Updated: 2026.03.05 1M ago 3 sources
A December 2025 Economist/YouGov poll shows a durable, cross‑partisan skepticism toward elites and experts: majorities endorse statements like 'elites are out of touch' (82%) and prefer 'common sense' over expert analysis (63%). Democrats remain more institutionally supportive than Republicans, but many anti‑establishment attitudes (e.g., belief decisions happen behind closed doors) are widespread across the electorate. — If a majority of voters now distrust expertise while still favoring institutions in different ways, policymakers will face a legitimacy dilemma that reshapes who gets to define policy expertise, how public consultation is structured, and how technocratic reforms are marketed.

Sources

Eastern promise and Western pretension
2026.03.05 60% relevant
By contrasting 'Eastern realism' with 'Western pretension,' the essay provides anecdotal evidence that large groups in the former Eastern bloc distrust expert narratives and elites — a cultural current that feeds a broader anti‑expert consensus in politics and media consumption.

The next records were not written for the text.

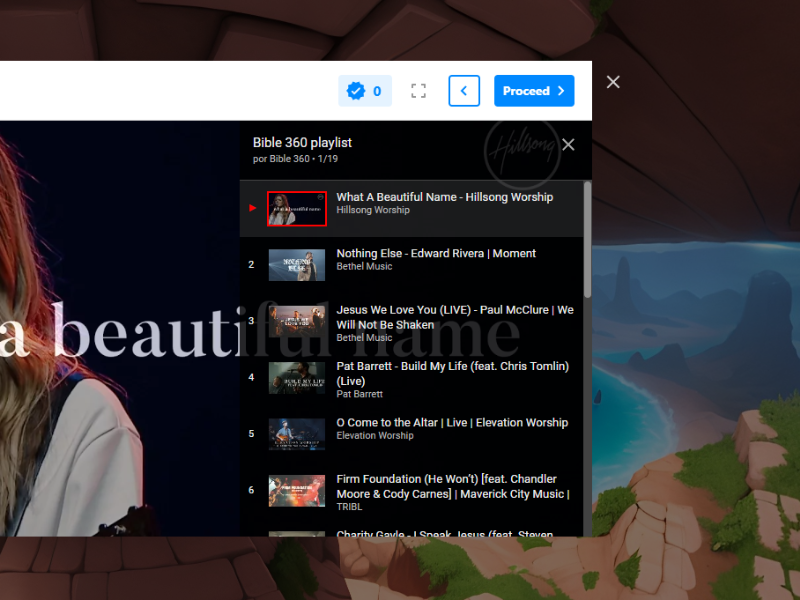The width and height of the screenshot is (800, 600).
Task: Open the Firm Foundation video thumbnail
Action: point(296,490)
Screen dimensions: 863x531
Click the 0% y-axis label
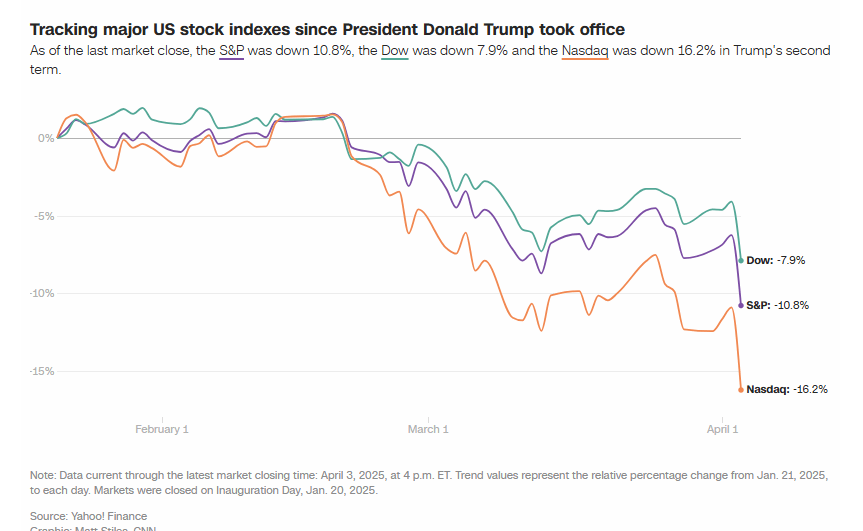point(46,138)
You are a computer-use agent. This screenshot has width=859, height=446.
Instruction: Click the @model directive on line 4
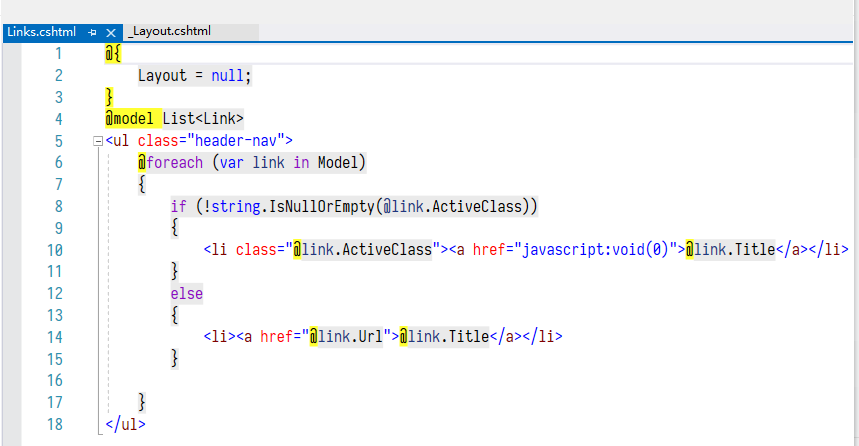130,119
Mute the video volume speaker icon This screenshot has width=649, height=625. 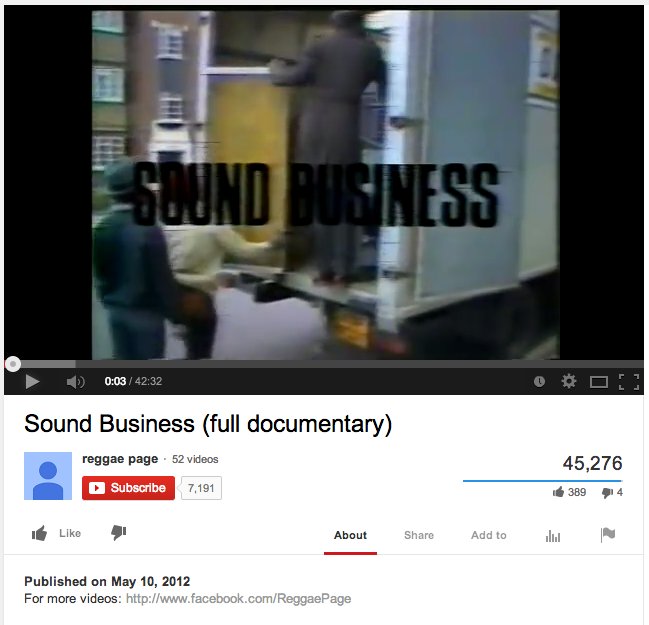point(75,381)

The crisis of expertise is about values
2026.03.05 90% relevant
Yglesias argues that when expert communities share similar values that differ from the wider public (e.g., academics’ left‑ward skew vs. plumbers’ conservatism), trust erodes and policy debates (heat pumps, Covid, climate) become politicized — a direct instantiation of the dynamics captured by the 'Broad Anti‑Expert Consensus' idea.
Distrust of elites, experts, and the establishment is widespread among Americans
2025.12.30 100% relevant
Economist/YouGov December 26–29, 2025 poll: 82% 'elites out of touch'; 63% 'common sense more important than expert analysis'; partisan splits on institutions (78% of Democrats endorse institutional necessity vs 47% of Republicans).